See the illustration below.



Data transformations

The data transformations are defined in .sql files in the models\ directory. The data transformations are organized in a standard set of sub directories:
  • 1_input,
  • 2_entities,
  • 3_events,
  • 4_event_logs,
  • 5_business_logic.
The .sql files are written in Jinja SQL, which allows you to insert Jinja statements inside plain SQL queries. When dbt runs all .sql files, each .sql file results in a new view or table in the database.
Typically, the .sql files have the following structure:
  1. With statements: One or more with statements to include the required sub tables.

    • {{ ref(‘My_table) }} refers to table defined by another .sql file.
    • {{ source(var("schema_sources"), 'My_table') }} refers to an input table.
  2. Main query: The query that defines the new table.
  3. Final query: Typically a query like Select * from table is used at the end. This makes it easy to make sub-selections while debugging.
    docs image

For more tips on how to write transformations effectively, see Tips for writing SQL

Adding source tables

To add a new source table to the dbt project, it must be listed in models\schema\sources.yml. This way, other models can refer to it by using {{ source(var("schema_sources"), 'My_table_raw') }}. See the illustration below for an example.

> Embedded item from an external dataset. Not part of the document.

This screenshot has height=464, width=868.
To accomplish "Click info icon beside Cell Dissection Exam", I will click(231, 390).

Important: Each new source table must be listed in sources.yml.
Note:

The suffix _raw is added to source tables table names when loading data. For example, a table called my_table should be referred to as my_table_raw.

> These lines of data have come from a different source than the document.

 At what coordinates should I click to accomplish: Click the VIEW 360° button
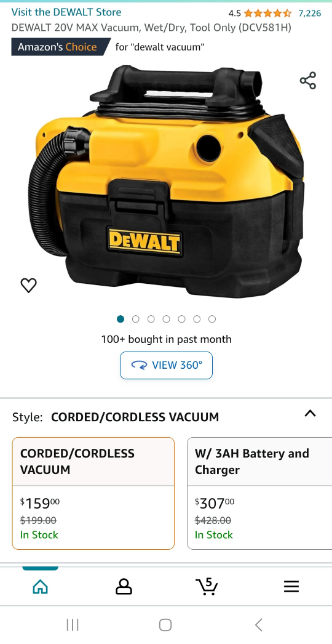point(166,365)
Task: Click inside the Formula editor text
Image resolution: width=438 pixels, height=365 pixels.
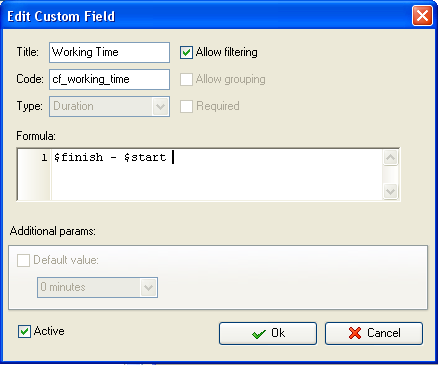Action: [217, 174]
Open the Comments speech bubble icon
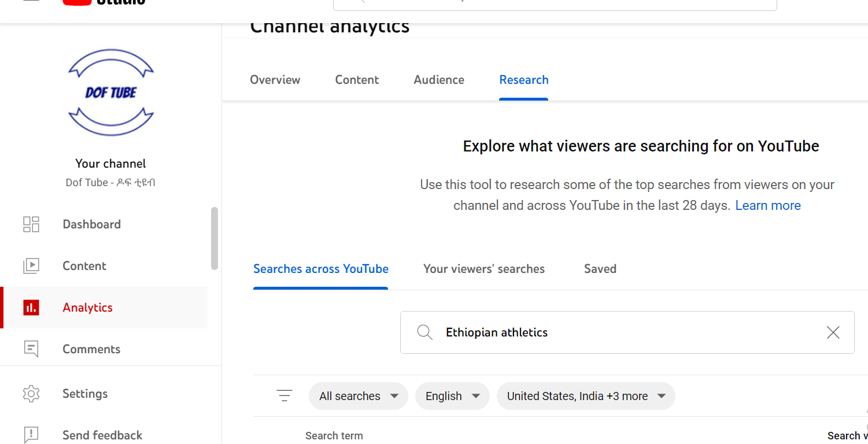 [x=31, y=349]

For more detailed information, see the official dbt documentation on Sources.

Data output

The data transformations must output the data model that is required by the corresponding app; each expected table and field must be present.

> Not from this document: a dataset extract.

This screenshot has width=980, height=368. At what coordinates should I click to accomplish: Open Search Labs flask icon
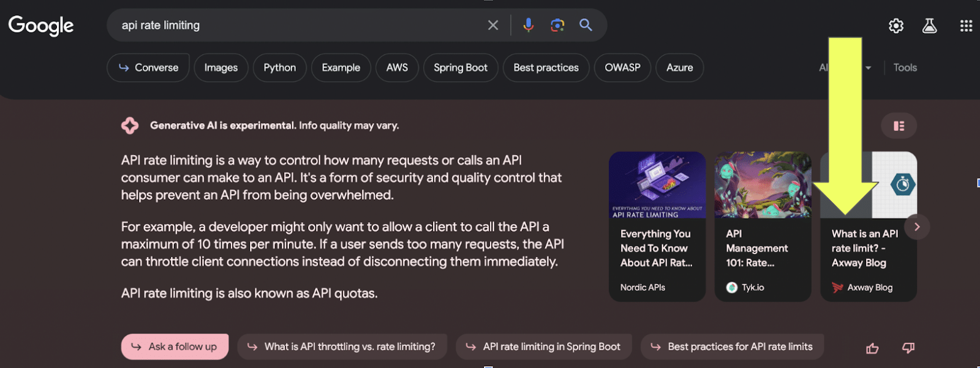click(929, 26)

Practically, this means that the tables in the models\5_business_logic should not be deleted. Also, the output fields in the corresponding queries should not be removed.

If you want to add new fields to your process app, you can use the custom fields that are available for the process app. Map the fields in the transformations to the custom fields to have them available in the output. Make sure the custom fields are named in the output as described in the data model of the process app.

Tip:
You can use the dbt docs commands to generate a documentation site for your dbt project and open it in your default browser. The documentation site also contains a Lineage Graph that provides an entity relationship diagram with an graphical representation of the linkage between each data table in your project.
For detailed information, see the official dbt documentation on dbt docs.

Macros

Macros make it easy to reuse common SQL constructions. For detailed information, see the official dbt documentation on Jinja macros.

pm_utils

The pm-utils package contains a set of macros that are typically used in Process Mining transformations. For more info about the pm_utils macros, see ProcessMining-pm-utils.
Below is an example of Jinja code calling the pm_utils.optional() macro.


Seeds

Seeds are csv files that are used to add data tables to your transformations. For detailed information, see the official dbt documentation on jinja seeds.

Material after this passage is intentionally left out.